I tried to make up for that justifiable hatred. I told Louise's mother, "Her mother died when she was born, so she was practically an orphan. Probably that's why they got her a pony."

"Yeah. I knew that, that she didn't have a mother. A maid used to walk her to school when she was little. Then when she got older, she went away to boarding school someplace. She was the only one in town who went away to boarding school. So she didn't have many friends here. I used to feel sorry for her."

Feel
sorry
for the girl with the yellow dress and the pony? I wouldn't have. I looked at Louise's mother
with a new respect. She was kinder than I would ever be.

"My mother doesn't have very many friends here now, either, because she stays at home with the baby all the time. Why don't you come to visit her someday?"
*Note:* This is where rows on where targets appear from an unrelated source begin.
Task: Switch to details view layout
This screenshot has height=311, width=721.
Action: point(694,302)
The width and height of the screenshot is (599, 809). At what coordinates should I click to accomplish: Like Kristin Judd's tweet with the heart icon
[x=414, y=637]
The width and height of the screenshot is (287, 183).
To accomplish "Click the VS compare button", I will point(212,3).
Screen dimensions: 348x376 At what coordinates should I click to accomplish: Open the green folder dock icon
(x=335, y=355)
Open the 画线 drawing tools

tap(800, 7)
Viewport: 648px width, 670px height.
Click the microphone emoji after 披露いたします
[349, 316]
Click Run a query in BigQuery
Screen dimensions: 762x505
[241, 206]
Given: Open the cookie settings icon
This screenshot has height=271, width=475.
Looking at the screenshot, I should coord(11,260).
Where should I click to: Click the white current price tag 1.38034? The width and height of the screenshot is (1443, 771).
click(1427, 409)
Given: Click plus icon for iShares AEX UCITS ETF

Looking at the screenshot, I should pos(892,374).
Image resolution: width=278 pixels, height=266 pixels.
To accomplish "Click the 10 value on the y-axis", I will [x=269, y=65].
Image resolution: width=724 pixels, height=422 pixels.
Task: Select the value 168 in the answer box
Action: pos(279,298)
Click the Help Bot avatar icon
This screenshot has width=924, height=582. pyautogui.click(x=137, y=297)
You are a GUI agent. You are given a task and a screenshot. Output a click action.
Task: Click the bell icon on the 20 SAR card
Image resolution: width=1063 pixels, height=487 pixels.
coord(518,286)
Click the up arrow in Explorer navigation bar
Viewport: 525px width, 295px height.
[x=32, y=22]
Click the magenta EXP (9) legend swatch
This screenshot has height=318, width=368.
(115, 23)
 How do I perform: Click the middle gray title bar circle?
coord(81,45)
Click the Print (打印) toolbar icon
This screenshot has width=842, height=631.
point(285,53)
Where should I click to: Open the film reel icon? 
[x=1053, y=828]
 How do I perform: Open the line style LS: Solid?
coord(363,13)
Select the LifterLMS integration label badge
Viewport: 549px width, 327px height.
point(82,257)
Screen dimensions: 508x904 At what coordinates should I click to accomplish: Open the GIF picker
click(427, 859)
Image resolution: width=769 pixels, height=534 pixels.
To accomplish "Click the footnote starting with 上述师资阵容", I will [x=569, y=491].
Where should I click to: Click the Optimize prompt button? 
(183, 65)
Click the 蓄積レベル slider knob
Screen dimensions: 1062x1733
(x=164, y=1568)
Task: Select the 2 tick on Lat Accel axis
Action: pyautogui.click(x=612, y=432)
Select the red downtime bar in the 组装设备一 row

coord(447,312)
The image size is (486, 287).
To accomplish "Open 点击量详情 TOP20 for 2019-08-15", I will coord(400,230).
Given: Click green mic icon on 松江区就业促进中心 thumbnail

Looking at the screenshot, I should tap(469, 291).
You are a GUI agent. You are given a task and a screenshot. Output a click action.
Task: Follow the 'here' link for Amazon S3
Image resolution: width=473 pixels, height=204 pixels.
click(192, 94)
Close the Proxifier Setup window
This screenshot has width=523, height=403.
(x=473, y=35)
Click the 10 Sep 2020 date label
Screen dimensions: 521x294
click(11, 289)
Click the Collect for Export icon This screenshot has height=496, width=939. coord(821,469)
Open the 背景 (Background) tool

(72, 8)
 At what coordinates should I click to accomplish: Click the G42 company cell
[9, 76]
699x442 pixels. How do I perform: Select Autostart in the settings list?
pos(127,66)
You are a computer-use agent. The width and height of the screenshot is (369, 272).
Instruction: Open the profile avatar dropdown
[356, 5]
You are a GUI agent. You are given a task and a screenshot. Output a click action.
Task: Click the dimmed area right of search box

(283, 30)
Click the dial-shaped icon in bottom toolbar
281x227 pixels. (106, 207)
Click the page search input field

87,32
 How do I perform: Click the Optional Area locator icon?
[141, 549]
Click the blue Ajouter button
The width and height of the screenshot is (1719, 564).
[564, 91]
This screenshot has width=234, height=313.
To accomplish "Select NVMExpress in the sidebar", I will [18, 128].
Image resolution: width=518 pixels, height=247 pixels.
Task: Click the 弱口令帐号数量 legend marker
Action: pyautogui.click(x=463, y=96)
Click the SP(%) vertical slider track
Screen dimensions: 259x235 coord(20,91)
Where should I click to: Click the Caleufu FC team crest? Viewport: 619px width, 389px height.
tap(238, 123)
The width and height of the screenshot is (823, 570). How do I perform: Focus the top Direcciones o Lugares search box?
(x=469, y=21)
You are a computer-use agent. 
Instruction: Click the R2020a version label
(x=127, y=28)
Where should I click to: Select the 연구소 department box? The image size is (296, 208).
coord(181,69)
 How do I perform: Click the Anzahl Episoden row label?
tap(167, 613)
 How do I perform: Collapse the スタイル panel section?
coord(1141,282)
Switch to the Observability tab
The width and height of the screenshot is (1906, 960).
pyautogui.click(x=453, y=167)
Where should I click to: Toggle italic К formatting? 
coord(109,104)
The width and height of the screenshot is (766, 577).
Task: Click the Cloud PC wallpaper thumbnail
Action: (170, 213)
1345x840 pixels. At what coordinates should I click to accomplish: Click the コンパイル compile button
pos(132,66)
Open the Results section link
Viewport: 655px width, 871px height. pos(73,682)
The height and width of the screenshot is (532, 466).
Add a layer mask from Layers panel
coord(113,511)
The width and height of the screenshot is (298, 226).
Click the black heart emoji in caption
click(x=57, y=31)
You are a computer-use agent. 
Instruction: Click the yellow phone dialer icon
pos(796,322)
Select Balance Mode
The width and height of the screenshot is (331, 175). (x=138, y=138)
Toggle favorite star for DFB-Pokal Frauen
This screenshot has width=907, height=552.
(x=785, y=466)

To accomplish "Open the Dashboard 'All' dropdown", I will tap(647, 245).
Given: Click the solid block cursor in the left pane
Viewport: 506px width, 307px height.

The invitation embarrassed Mrs. Donohue, and her volume control went up again. "WELL. THAT'S SOME INVITATION. YOU HEAR THAT, LOUISE? ELIZABETH WANTS ME TO VISIT HER MOTHER. HOW ABOUT
THAT?
"

I was very puzzled. I thought they would probably like each other, Louise's mother and mine. They could talk about babies. They could even talk about Louise and me, if they wanted to; we wouldn't mind. Tatie could serve them tea in the thin cups decorated with blue flowers. Mrs. Donohue liked pretty things; she had a whole collection of cups on a shelf in the dining room, although some had been broken recently when one of the cats, chasing another, had leapt at the shelf.

She eased off her loudness, put her arm around me, and explained, "I don't think your mama would remember me. And I have to stay here to take care of Ralphie and Frankie, same as your mama has to stay home with her baby. But thank you for inviting me, anyway."